Studie zeigt schonungslos: Kirche muss endlich dort sein, wo die Menschen sind
Sie zeichnen ein realistisches Bild. Aber sie geben - im besten Fall - auch jedem Bischof, jedem Priester, jedem Kirchenmann und jeder Kirchenfrau Hinweise darauf, was sie ändern könnten, um bei den eigenen Kirchenmitgliedern sowie in der breiten Öffentlichkeit wieder durchdringen zu können. Ihnen führt die Studie schonungslos vor Augen, dass Kirche (endlich und wesentlich stärker) dort sein muss, wo die Menschen sind. In Gotteshäusern sind die Menschen jedenfalls so gut wie nicht mehr. Will Kirche gehört werden, muss sie präsent sein - "im Internet" wie weitaus mehr im öffentlichen Raum, in öffentlichen Debatten. Bischöfe in Talkshows - ja warum denn nicht!
Vor allem aber dürfen Kirchenverantwortliche folgende Erkenntnisse nicht beiseite wischen oder gar eine Zukunft der Kirche als kleine Herde (wirklich Überzeugter) propagieren:
46 Prozent beklagen, dass Frauen von der Kirche nicht ausreichend anerkannt werden.
- Gut jeder dritte befragte Katholik ab 14 Jahren hat schon einmal mit dem Gedanken gespielt, aus der Kirche auszutreten. Es sei weiterhin mit Austrittszahlen auf hohem Niveau zu rechnen.
- Die Glaubensüberzeugungen von Katholiken decken sich nur zum Teil mit den Dogmen der katholischen Kirche. Nur 74 Prozent der Befragten glauben an Gott; nur 55 Prozent, dass es ein Leben nach dem Tod gibt.
- 59 Prozent der befragten Katholiken haben den Eindruck, dass die Kirche die Aufklärung von Missständen in den eigenen Reihen verhindere.
- 46 Prozent beklagen, dass Frauen von der Kirche nicht ausreichend anerkannt werden.
Die Liste ließe sich noch lange fortsetzen. Sie zeigt: Zwischen katholischer Kirche und Kirchenmitgliedern hat sich eine Lücke aufgetan, die nur schwer zu überbrücken scheint.

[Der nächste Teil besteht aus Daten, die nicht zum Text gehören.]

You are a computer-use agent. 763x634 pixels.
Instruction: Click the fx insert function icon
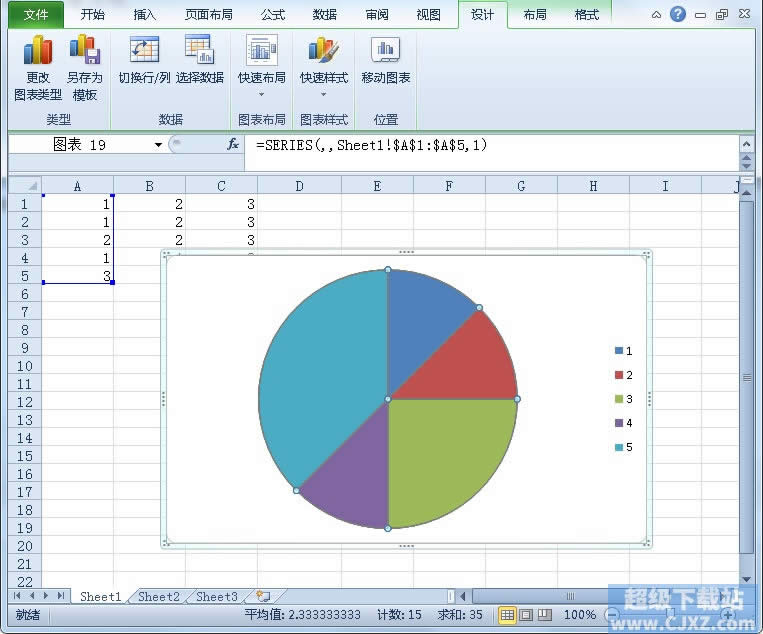coord(233,145)
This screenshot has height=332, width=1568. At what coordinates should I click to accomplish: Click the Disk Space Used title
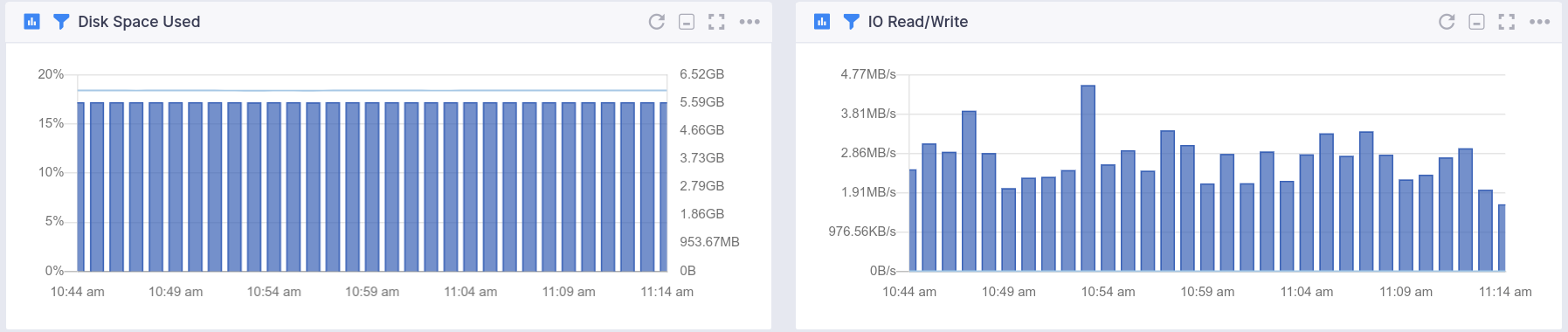pos(139,22)
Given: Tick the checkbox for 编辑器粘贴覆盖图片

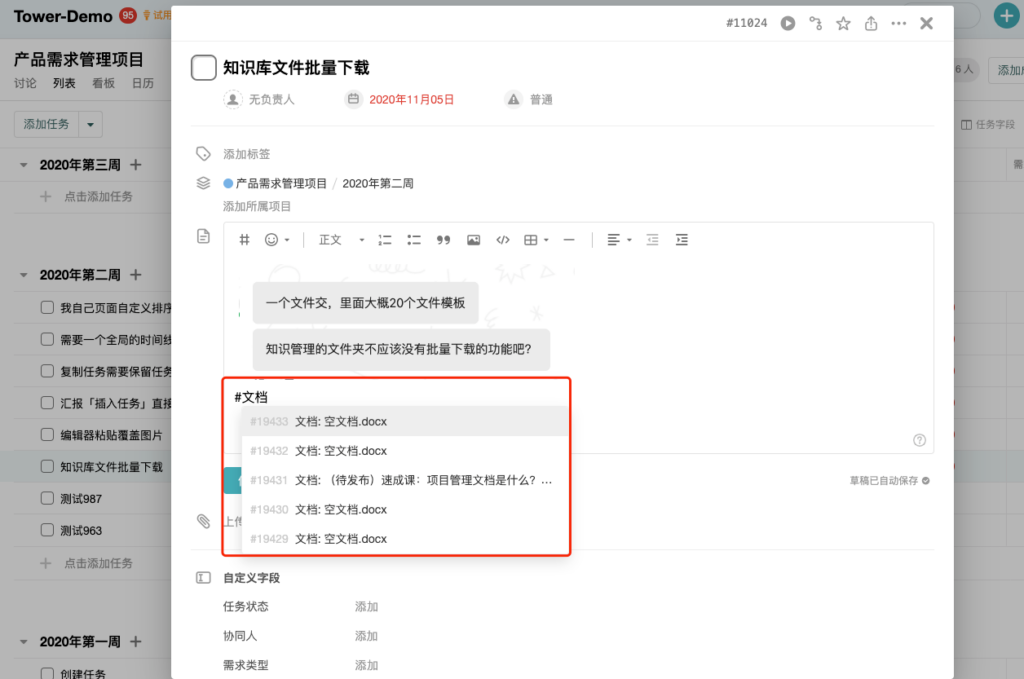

Ist also alles schlecht, alles fatal, alles hoffnungslos? Mitnichten! Nach wie vor suchen ungezählte Menschen nach Antworten auf die großen Fragen des Lebens, nach Sinnstiftung und Hoffnung. Der Anteil der Menschen, die sich selbst als "religiös" beschreiben, ist, so die Studie, über die letzten rund 25 Jahre bemerkenswert stabil geblieben. Die katholische Kirche kann und hat ihnen einiges anzubieten, allen Skandalen und innerkirchlichen Lagerkämpfen zum Trotz. Es ist die Frohe Botschaft. Sie wird angesichts der bitteren Botschaften für und aus der katholischen Kirche allerdings in vielen Fällen überhört. Das aber lässt sich durchaus ändern.